***** Text segment *****

# SQOLOGY @ GNC Customs - Aug 5th



## benny z (Mar 17, 2008)

SQOLOGY will be in northern Indiana this weekend at GNC Customs in Goshen, IN, in conjunction with their Mid-Summer Mayhem car show.

https://www.facebook.com/events/1530530556981919/

SQOLOGY Registration for IASCA & MECA SQ starts at 9 AM, judging at 10 AM! Registration at the red SQOLOGY tent opposite Main registration. $50 for both orgs! $25 IASCA only / $35 MECA only.

Mid-Summer Mayhem is an outstanding event put on by GNC Customs and is very family oriented. It's sure to be a great time!

Please note, the car show is advertised as beginning at 12pm - we are starting the SQ competition earlier than the car show begins.


----------



## benny z (Mar 17, 2008)

Bump for Saturday


----------



## mrichard89 (Sep 29, 2016)

How was the show?


----------



## mrichard89 (Sep 29, 2016)

Does anyone have info on Dan Erickson's install in the Accord coupe?


----------



## benny z (Mar 17, 2008)

The show was great!

Mid-Summer Mayhem is an annual car show GNC hosts... they've asked us to host SQ competition in conjunction with the show this year and last. This year we had a small group compete SQ. Reports from those in attendance was that it was a friendly show with lots of feedback and help from the judges given the small number of competitors. 

IASCA results here:

http://events.iasca.com/US_/00000560.html

MECA results here:

http://mecaevents.azurewebsites.net/#results/2124




























Sorry, I don't have any pics of Dan's install. However, it is mostly stock-looking except for the 15" AE sub installed IB in the trunk.


----------

*****

→ **Task description**
List every web address given in the forum thread about the SQOLOGY event at GNC Customs. The material after this has nothing to do with the forum thread.

***** Data provided *****

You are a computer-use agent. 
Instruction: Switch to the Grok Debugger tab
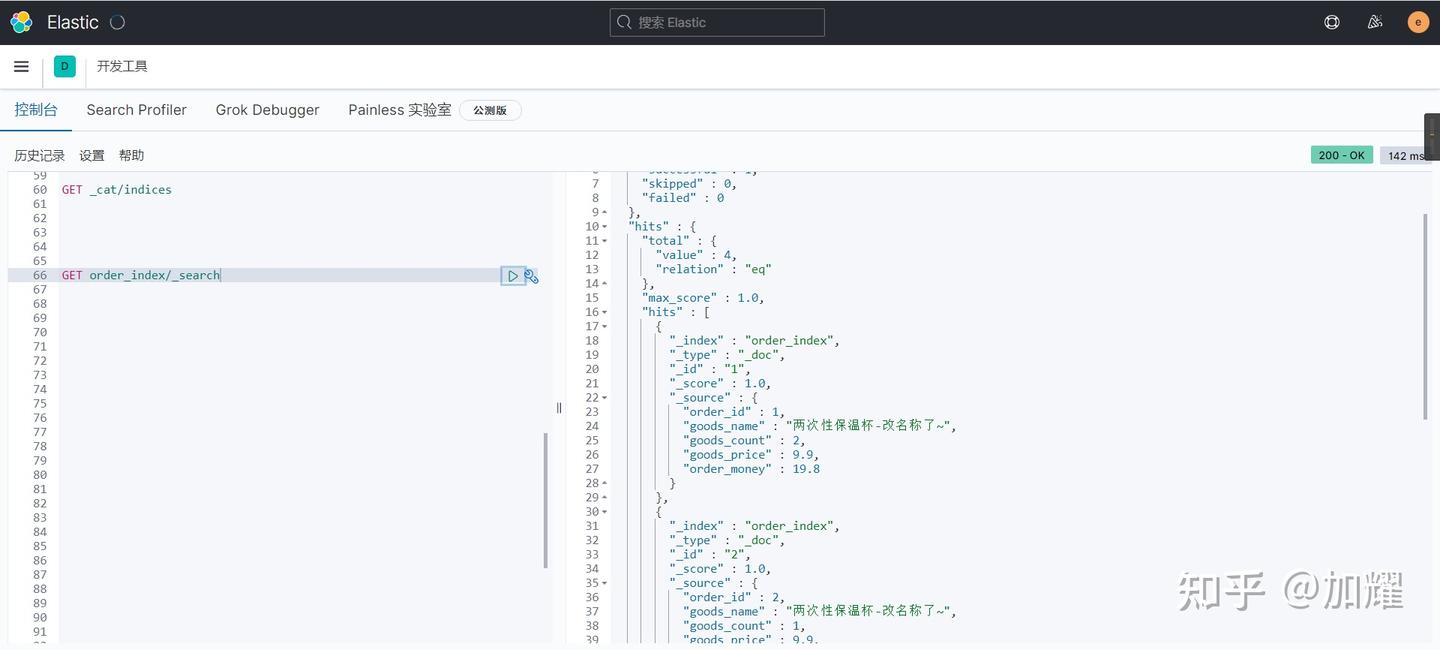(x=267, y=110)
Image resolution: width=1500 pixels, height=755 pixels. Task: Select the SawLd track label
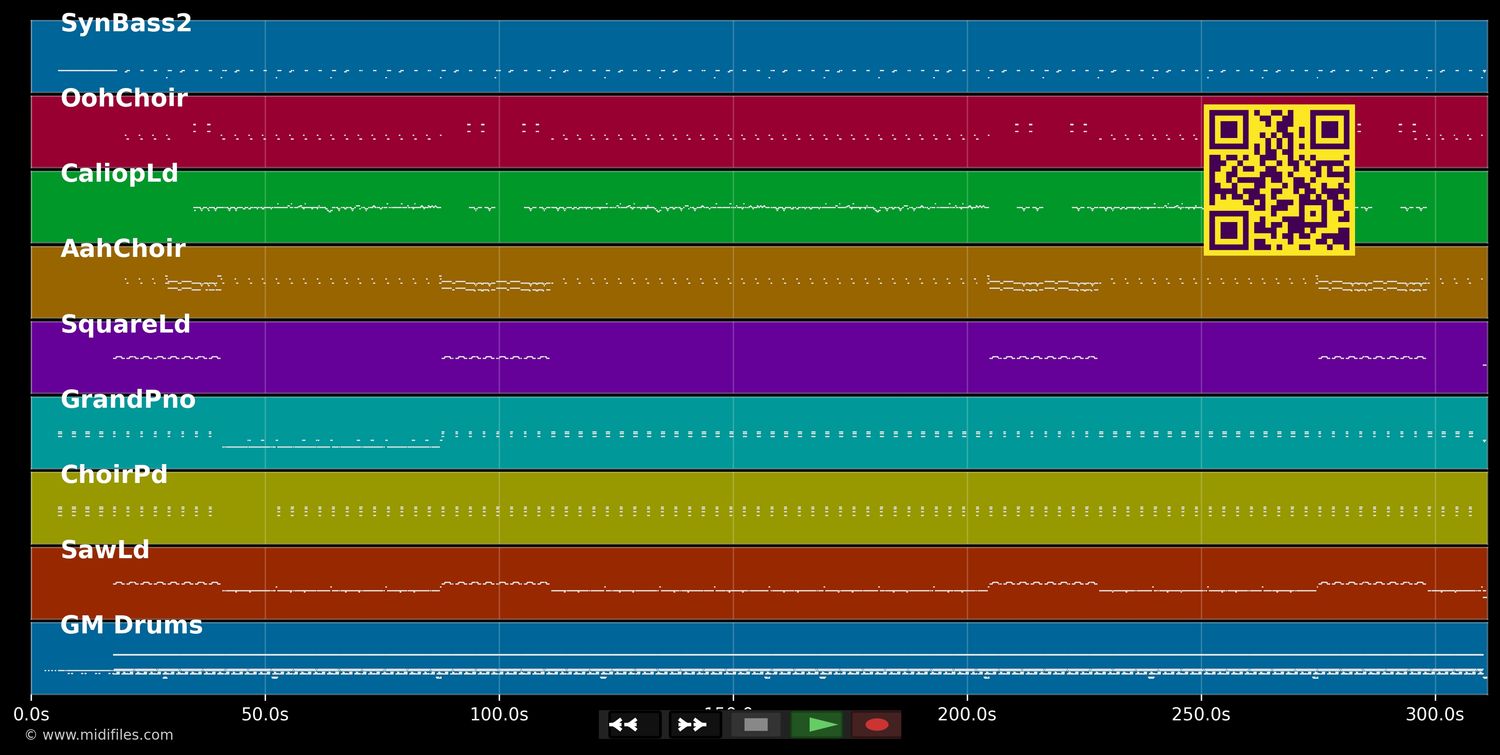coord(105,550)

*****

→ **Output below**
- https://www.facebook.com/events/1530530556981919/
- http://events.iasca.com/US_/00000560.html
- http://mecaevents.azurewebsites.net/#results/2124